Stored items
------------------------
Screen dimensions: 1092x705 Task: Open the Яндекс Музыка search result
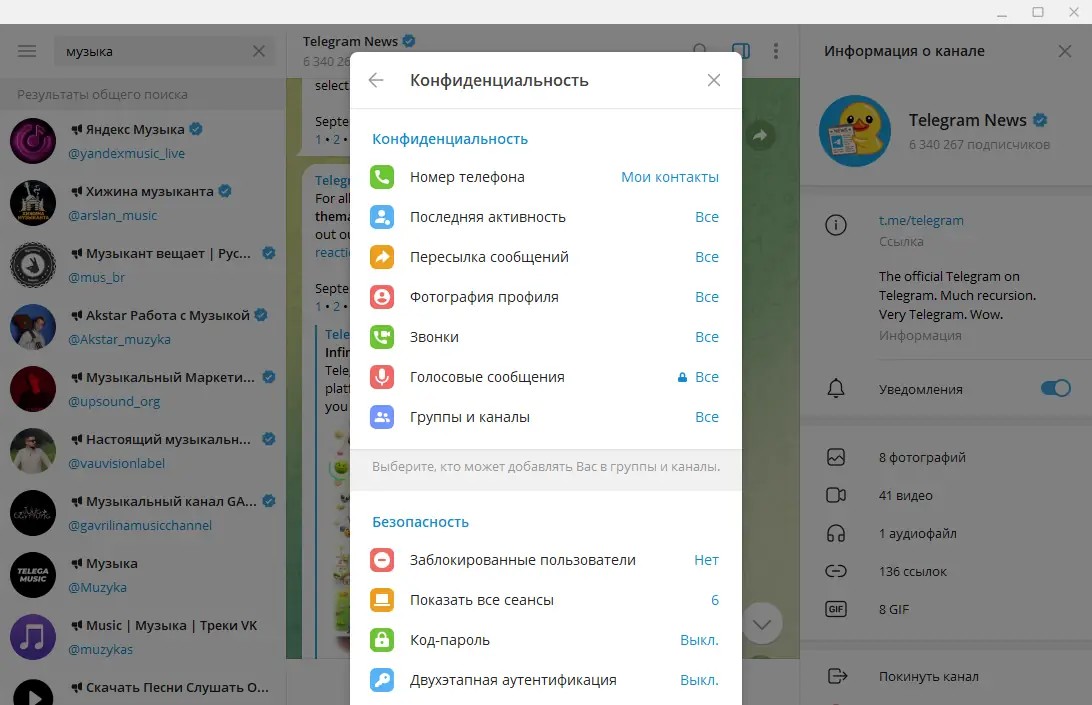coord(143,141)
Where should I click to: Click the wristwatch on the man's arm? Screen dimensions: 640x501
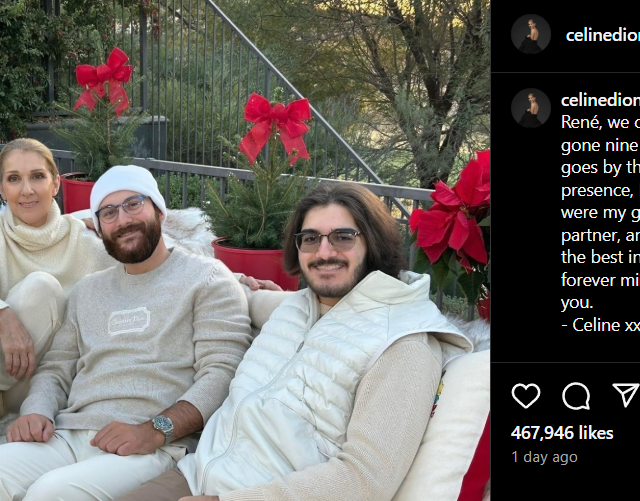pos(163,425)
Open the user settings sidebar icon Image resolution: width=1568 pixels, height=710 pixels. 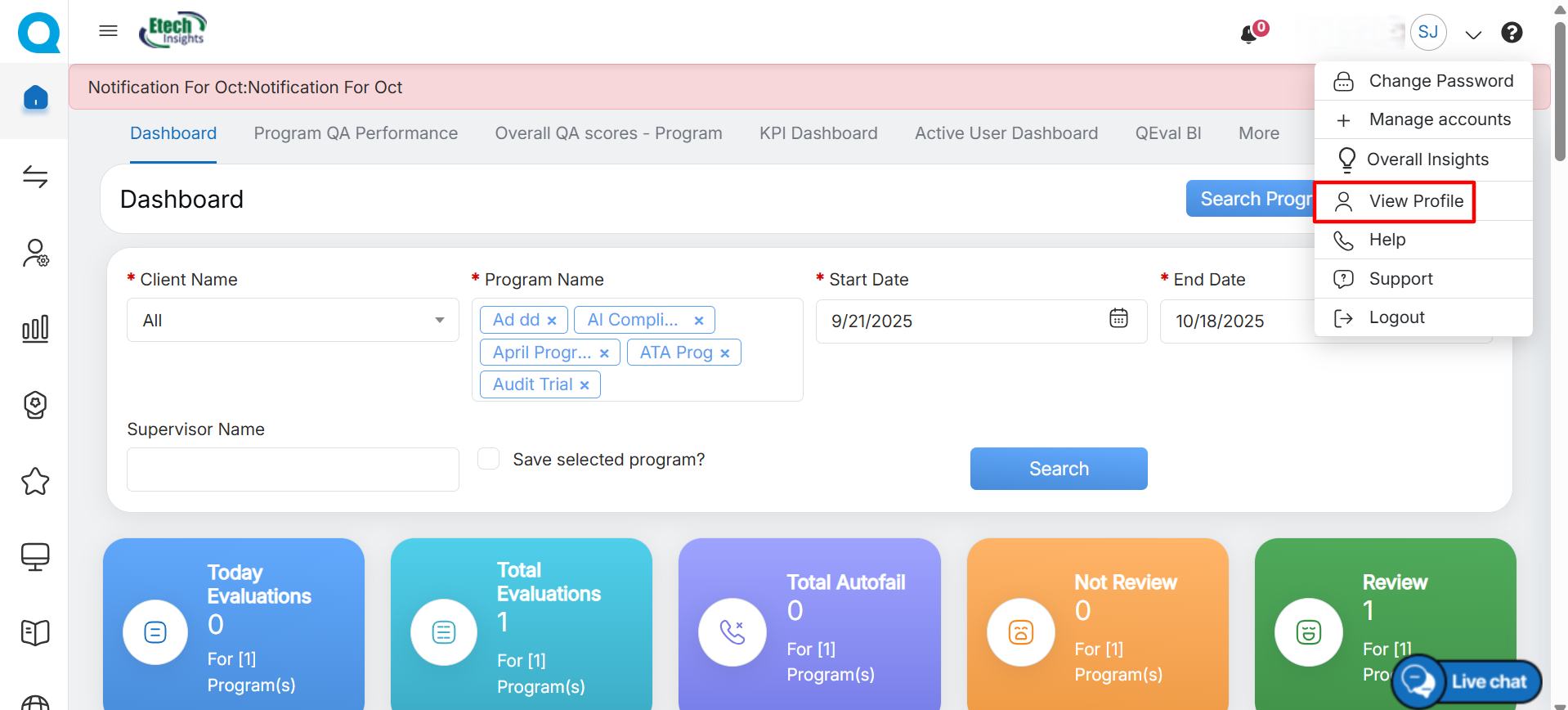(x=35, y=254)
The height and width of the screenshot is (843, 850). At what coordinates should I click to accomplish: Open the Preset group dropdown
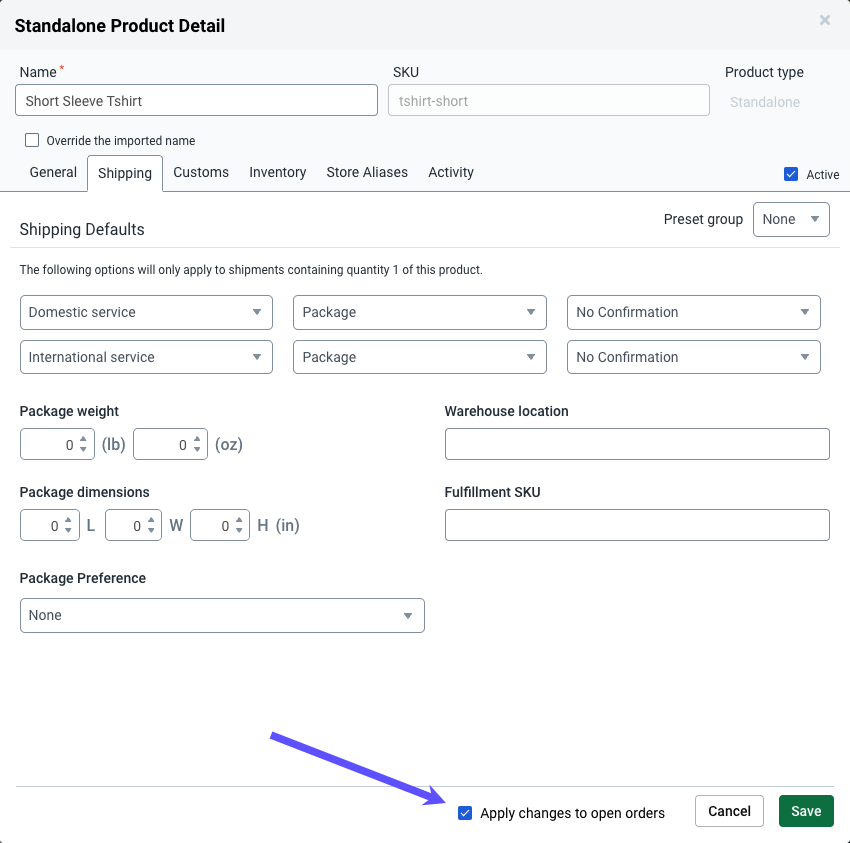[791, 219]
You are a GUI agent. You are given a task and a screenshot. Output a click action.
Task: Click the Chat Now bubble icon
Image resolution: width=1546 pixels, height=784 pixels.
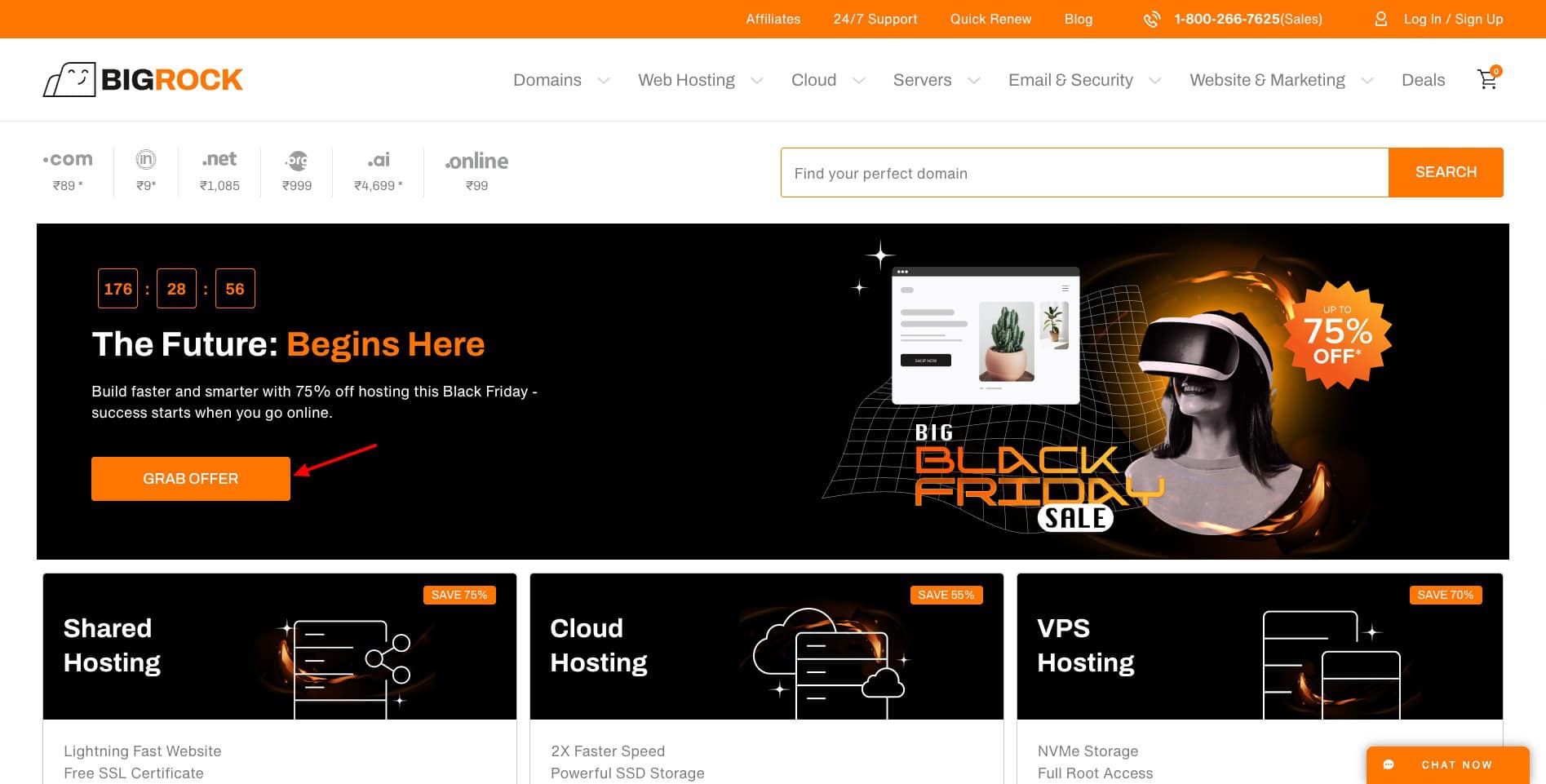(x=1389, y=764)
------------------------
* ACTIVITY: Exclude all pictures and reproduce verbatim the lines running from the line that contains "The height and" to the end of the data above, both ends included.

* RESULT OF THE EXERCISE:
The height and width of the screenshot is (843, 850). At what coordinates should I click to accomplish: Open the Preset group dropdown
[791, 219]
You are a GUI agent. You are given a task and a screenshot. Output a click action.
Task: Click the Chat Now bubble icon
Image resolution: width=1546 pixels, height=784 pixels.
(x=1389, y=764)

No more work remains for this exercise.